### Collected data entries
▼▼▼
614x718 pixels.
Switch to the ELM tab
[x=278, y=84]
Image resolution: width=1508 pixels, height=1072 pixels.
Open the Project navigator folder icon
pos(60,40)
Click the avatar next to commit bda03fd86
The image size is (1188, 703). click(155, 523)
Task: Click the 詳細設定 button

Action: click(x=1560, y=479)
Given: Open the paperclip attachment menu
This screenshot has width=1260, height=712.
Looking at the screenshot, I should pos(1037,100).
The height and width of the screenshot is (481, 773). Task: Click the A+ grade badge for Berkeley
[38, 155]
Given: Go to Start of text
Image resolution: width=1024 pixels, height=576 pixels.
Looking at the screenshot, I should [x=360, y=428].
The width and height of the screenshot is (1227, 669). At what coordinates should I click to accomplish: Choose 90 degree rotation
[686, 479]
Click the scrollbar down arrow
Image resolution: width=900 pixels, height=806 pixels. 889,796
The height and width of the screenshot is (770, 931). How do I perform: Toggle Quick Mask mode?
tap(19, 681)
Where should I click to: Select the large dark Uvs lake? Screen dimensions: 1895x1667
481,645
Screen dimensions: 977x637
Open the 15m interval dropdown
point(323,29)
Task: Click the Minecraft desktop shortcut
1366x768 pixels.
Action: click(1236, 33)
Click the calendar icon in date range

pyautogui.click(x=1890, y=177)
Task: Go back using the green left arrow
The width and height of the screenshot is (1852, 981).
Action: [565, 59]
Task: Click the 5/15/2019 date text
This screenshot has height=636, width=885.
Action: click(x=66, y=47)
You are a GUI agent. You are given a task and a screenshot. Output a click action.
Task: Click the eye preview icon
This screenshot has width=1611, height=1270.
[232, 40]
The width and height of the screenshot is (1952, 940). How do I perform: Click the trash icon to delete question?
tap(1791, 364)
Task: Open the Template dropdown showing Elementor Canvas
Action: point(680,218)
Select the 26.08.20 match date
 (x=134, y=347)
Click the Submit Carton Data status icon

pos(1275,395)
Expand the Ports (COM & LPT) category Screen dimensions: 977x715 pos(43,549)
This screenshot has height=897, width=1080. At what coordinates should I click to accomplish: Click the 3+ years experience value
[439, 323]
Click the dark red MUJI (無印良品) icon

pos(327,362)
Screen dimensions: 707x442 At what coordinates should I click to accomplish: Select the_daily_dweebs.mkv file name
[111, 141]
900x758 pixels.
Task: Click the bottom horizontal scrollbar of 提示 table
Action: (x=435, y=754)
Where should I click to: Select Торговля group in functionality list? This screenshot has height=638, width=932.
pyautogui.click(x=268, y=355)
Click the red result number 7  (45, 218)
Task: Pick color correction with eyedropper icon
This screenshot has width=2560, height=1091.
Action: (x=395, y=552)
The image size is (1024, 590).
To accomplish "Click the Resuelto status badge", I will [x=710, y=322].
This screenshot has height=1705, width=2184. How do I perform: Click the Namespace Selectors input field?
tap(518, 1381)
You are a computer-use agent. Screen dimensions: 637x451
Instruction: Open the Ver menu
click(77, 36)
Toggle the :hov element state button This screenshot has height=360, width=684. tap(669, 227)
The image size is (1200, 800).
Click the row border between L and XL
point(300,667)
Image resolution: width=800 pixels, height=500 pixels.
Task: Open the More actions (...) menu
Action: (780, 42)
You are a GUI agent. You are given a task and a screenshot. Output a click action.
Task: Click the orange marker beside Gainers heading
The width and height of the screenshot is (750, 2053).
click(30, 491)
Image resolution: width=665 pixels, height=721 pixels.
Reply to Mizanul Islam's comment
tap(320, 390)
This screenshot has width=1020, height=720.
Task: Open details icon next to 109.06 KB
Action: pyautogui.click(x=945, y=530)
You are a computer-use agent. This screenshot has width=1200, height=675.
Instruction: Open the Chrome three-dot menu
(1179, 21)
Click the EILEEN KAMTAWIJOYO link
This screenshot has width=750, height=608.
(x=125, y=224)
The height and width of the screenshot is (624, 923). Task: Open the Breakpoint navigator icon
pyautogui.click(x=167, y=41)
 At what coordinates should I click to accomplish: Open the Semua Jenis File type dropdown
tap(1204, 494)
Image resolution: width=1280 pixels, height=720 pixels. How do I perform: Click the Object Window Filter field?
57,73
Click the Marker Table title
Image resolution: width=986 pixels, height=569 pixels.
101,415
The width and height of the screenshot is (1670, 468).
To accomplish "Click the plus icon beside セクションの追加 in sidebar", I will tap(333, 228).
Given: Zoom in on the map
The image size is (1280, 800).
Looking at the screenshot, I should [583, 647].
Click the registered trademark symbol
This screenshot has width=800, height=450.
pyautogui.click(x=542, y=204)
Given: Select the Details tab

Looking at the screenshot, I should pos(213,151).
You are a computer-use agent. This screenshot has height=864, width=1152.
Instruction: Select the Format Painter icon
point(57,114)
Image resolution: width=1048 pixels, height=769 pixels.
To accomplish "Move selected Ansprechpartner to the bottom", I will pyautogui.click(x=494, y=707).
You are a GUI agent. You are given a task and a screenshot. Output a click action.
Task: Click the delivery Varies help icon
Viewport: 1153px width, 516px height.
▲▲▲
### YOUR GOAL
Exact copies of every record are required.

### OUTPUT OF THE TASK
614x718 pixels.
Switch to the ELM tab
[x=278, y=84]
Image resolution: width=1508 pixels, height=1072 pixels.
Open the Project navigator folder icon
pos(60,40)
Click the avatar next to commit bda03fd86
The image size is (1188, 703). click(155, 523)
Task: Click the 詳細設定 button

Action: click(x=1560, y=479)
Given: Open the paperclip attachment menu
This screenshot has width=1260, height=712.
Looking at the screenshot, I should pos(1037,100).
The height and width of the screenshot is (481, 773). Task: Click the A+ grade badge for Berkeley
[38, 155]
Given: Go to Start of text
Image resolution: width=1024 pixels, height=576 pixels.
Looking at the screenshot, I should [x=360, y=428].
The width and height of the screenshot is (1227, 669). At what coordinates should I click to accomplish: Choose 90 degree rotation
[686, 479]
Click the scrollbar down arrow
Image resolution: width=900 pixels, height=806 pixels. 889,796
The height and width of the screenshot is (770, 931). How do I perform: Toggle Quick Mask mode?
tap(19, 681)
Where should I click to: Select the large dark Uvs lake? Screen dimensions: 1895x1667
481,645
Screen dimensions: 977x637
Open the 15m interval dropdown
point(323,29)
Task: Click the Minecraft desktop shortcut
1366x768 pixels.
Action: click(1236, 33)
Click the calendar icon in date range

pyautogui.click(x=1890, y=177)
Task: Go back using the green left arrow
The width and height of the screenshot is (1852, 981).
Action: [565, 59]
Task: Click the 5/15/2019 date text
This screenshot has height=636, width=885.
Action: click(x=66, y=47)
You are a GUI agent. You are given a task and a screenshot. Output a click action.
Task: Click the eye preview icon
This screenshot has width=1611, height=1270.
[232, 40]
The width and height of the screenshot is (1952, 940). How do I perform: Click the trash icon to delete question?
tap(1791, 364)
Task: Open the Template dropdown showing Elementor Canvas
Action: point(680,218)
Select the 26.08.20 match date
 (x=134, y=347)
Click the Submit Carton Data status icon

pos(1275,395)
Expand the Ports (COM & LPT) category Screen dimensions: 977x715 pos(43,549)
This screenshot has height=897, width=1080. At what coordinates should I click to accomplish: Click the 3+ years experience value
[439, 323]
Click the dark red MUJI (無印良品) icon

pos(327,362)
Screen dimensions: 707x442 At what coordinates should I click to accomplish: Select the_daily_dweebs.mkv file name
[111, 141]
900x758 pixels.
Task: Click the bottom horizontal scrollbar of 提示 table
Action: (x=435, y=754)
Where should I click to: Select Торговля group in functionality list? This screenshot has height=638, width=932.
pyautogui.click(x=268, y=355)
Click the red result number 7  (45, 218)
Task: Pick color correction with eyedropper icon
This screenshot has width=2560, height=1091.
Action: (x=395, y=552)
The image size is (1024, 590).
To accomplish "Click the Resuelto status badge", I will [x=710, y=322].
This screenshot has height=1705, width=2184. How do I perform: Click the Namespace Selectors input field?
tap(518, 1381)
You are a computer-use agent. Screen dimensions: 637x451
Instruction: Open the Ver menu
click(77, 36)
Toggle the :hov element state button This screenshot has height=360, width=684. tap(669, 227)
The image size is (1200, 800).
Click the row border between L and XL
point(300,667)
Image resolution: width=800 pixels, height=500 pixels.
Task: Open the More actions (...) menu
Action: (780, 42)
You are a GUI agent. You are given a task and a screenshot. Output a click action.
Task: Click the orange marker beside Gainers heading
The width and height of the screenshot is (750, 2053).
click(30, 491)
Image resolution: width=665 pixels, height=721 pixels.
Reply to Mizanul Islam's comment
tap(320, 390)
This screenshot has width=1020, height=720.
Task: Open details icon next to 109.06 KB
Action: pyautogui.click(x=945, y=530)
You are a computer-use agent. This screenshot has width=1200, height=675.
Instruction: Open the Chrome three-dot menu
(1179, 21)
Click the EILEEN KAMTAWIJOYO link
This screenshot has width=750, height=608.
(x=125, y=224)
The height and width of the screenshot is (624, 923). Task: Open the Breakpoint navigator icon
pyautogui.click(x=167, y=41)
 At what coordinates should I click to accomplish: Open the Semua Jenis File type dropdown
tap(1204, 494)
Image resolution: width=1280 pixels, height=720 pixels. How do I perform: Click the Object Window Filter field?
57,73
Click the Marker Table title
Image resolution: width=986 pixels, height=569 pixels.
101,415
The width and height of the screenshot is (1670, 468).
To accomplish "Click the plus icon beside セクションの追加 in sidebar", I will tap(333, 228).
Given: Zoom in on the map
The image size is (1280, 800).
Looking at the screenshot, I should [583, 647].
Click the registered trademark symbol
This screenshot has width=800, height=450.
pyautogui.click(x=542, y=204)
Given: Select the Details tab

Looking at the screenshot, I should pos(213,151).
You are a computer-use agent. This screenshot has height=864, width=1152.
Instruction: Select the Format Painter icon
point(57,114)
Image resolution: width=1048 pixels, height=769 pixels.
To accomplish "Move selected Ansprechpartner to the bottom", I will pyautogui.click(x=494, y=707).
You are a GUI agent. You are given a task and a screenshot. Output a click action.
Task: Click the delivery Varies help icon
Viewport: 1153px width, 516px height.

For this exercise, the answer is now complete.